My own research on men's family roles suggests that individual negotiation of sexual partnerships and domestic roles in "alternative" families may be writing men out of the equation altogether. We all need to feel needed, if we are to function properly as adults. This rarely bothers people with access to prestigious roles in the community. But it is a serious consideration in humbler quarters, and it is here that family obligations which make people personally responsible for the well-being of others can be most valuable. They can enrich the most menial tasks, and this is what libertarian thinkers neglect.
Deregulation of family life seems to be producing a polarisation of men's and women's experience. Women have not had responsibility for children taken away from them. They still have this source of meaning and personal motivation as well as greater opportunities for participation in the public domain.
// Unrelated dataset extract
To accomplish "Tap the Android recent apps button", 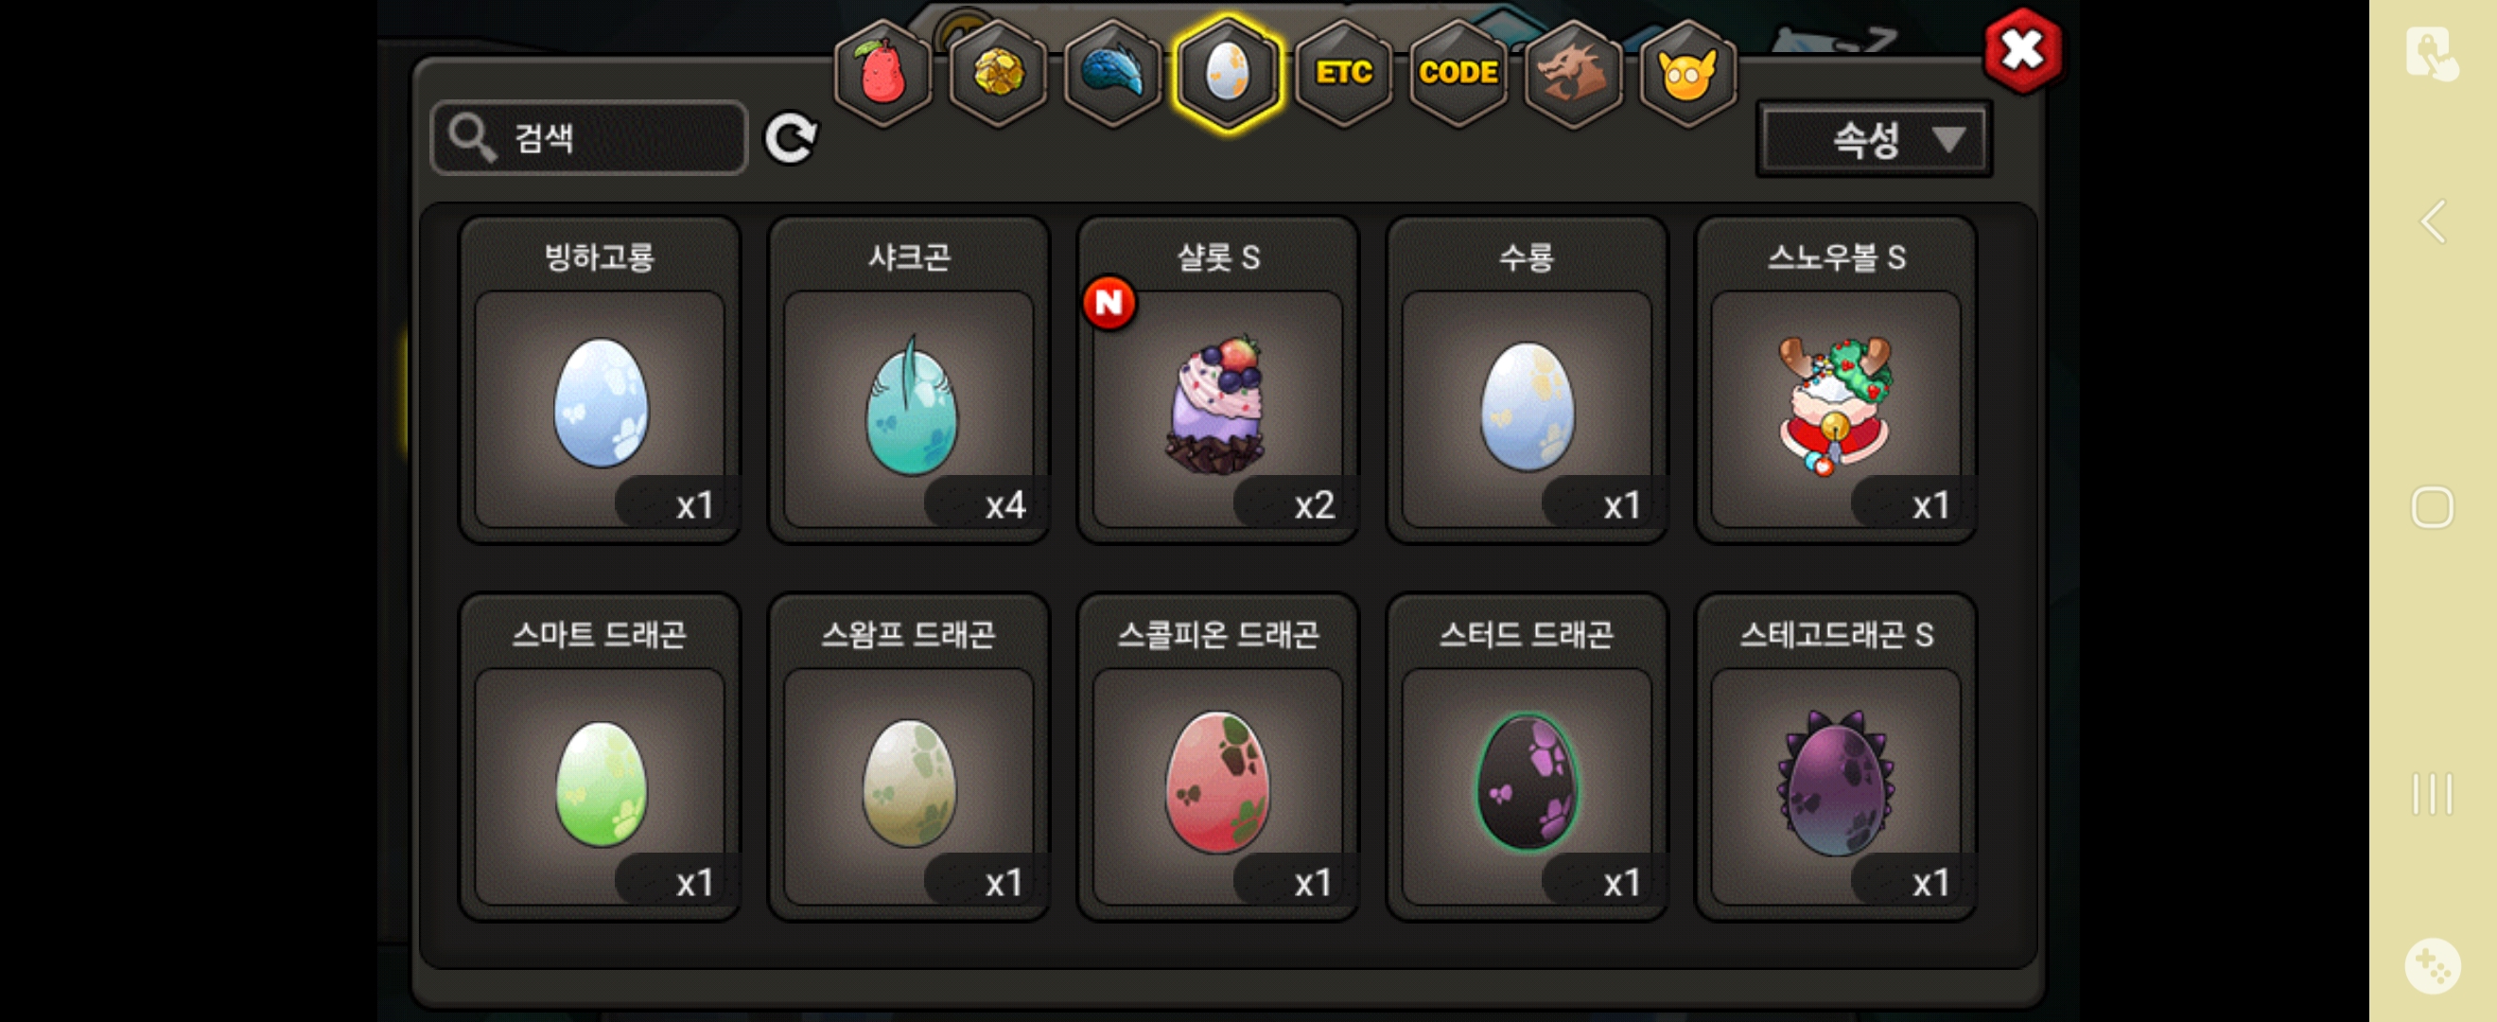I will (x=2433, y=793).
It is the opposite for men. The new "alternative" family culture may not directly exclude men from family life. But it specifies that family roles are optional, and argues against the tradition that men should support families. This makes it easier for men to avoid family obligations, for women to decide to live without them, and for couples to split when the hassle of "negotiating" sexual roles becomes too tedious. It is mainly men who get left out of families as a result, and whose sense of purpose - and corresponding ability to cope with pressures outside of the family as well as inside - may become seriously diminished.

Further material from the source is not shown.